I love the Economist, but it ran an incredibly weak article today – False Eastern promise whose sub-heading tells us that the ‘craze for teaching Chinese may be a misguided fad’. The craze for teaching Chinese may just be a fad? May be a fad?
Of course it’s possible that this is a fad, but what precisely is that saying? There’s a lot of things that may or may not happen out there, that may or may not be fads, no end of things we could speculate wildly upon without providing data. Why this particular issue? The premise is so vague, speculative, unsubstantiated, and out of the blue, that you have to wonder where the author suddenly got the idea from. It’s bizarre.

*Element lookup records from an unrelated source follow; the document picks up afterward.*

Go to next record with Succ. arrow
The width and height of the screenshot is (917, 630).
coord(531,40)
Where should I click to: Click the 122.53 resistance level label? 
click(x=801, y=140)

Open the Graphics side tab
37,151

That said, I think for many people caught up in the “we must learn Chinese” mass movement it really is a time-wasting fad, because there is no love for the language and no deep-hearted commitment to it: Based on wildly exaggerated articles they’ve read about China being on the verge of becoming the next superpower, they think it’s a necessary business decision, that by the time their kids grow up all business will be conducted in Mandarin and those who can’t read a Chinese newspaper with perfect tones will be left in the cold. Which is a complete snow job.

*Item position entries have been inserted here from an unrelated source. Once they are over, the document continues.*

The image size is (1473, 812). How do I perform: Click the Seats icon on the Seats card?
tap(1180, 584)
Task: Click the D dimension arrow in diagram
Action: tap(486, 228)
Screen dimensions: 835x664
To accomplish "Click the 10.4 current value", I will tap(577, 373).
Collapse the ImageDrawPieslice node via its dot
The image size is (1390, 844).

Learning Chinese is great. It is hard for most people, but not at all impossible. Everyone who is interested in China and who wants to live here or who loves languages and wants to expand their horizons should give it a try. But if you’re jumping onto the bandwagon because you think Chinese is the way of the future, you’re in for a double surprise. 1. Chinese is not going to become the international business language anytime while we’re still alive (if ever); 2. If your heart isn’t really in it, little of the language will stick and you will give up frustrated and annoyed at yourself for wasting so much time you could have spent learning macrame or other more practical things.
I only have time nowadays for about two hours of Chinese lessons a week. At this rate, I’ll probably never be above an elementary level. But every day I spend at least an hour studying, and I have Chinese Pod and other lessons playing in my apartment rather constantly. Over the past year I learned a few hundred characters and doubled my vocabulary on my own. Because I love the language and feel that with each phrase I learn the more rich my experience here can be. I have no illusions that I will ever conduct business in Chinese or write proposals in hanzi. But I am still completely committed to it, and I spend the majority of my time when I’m not working studying Chinese.
So yes, there is a fad element to the learn-Chinese stampede. But it’s also a great undertaking and everyone who really wants to learn it should go for it. If, however, you think it’s going to make you rich, or if you think it’s a magic bullet for survival in the age of “China rising,” you’re going at it for the wrong reason and will most likely give it up and feeling kind of bitter about it.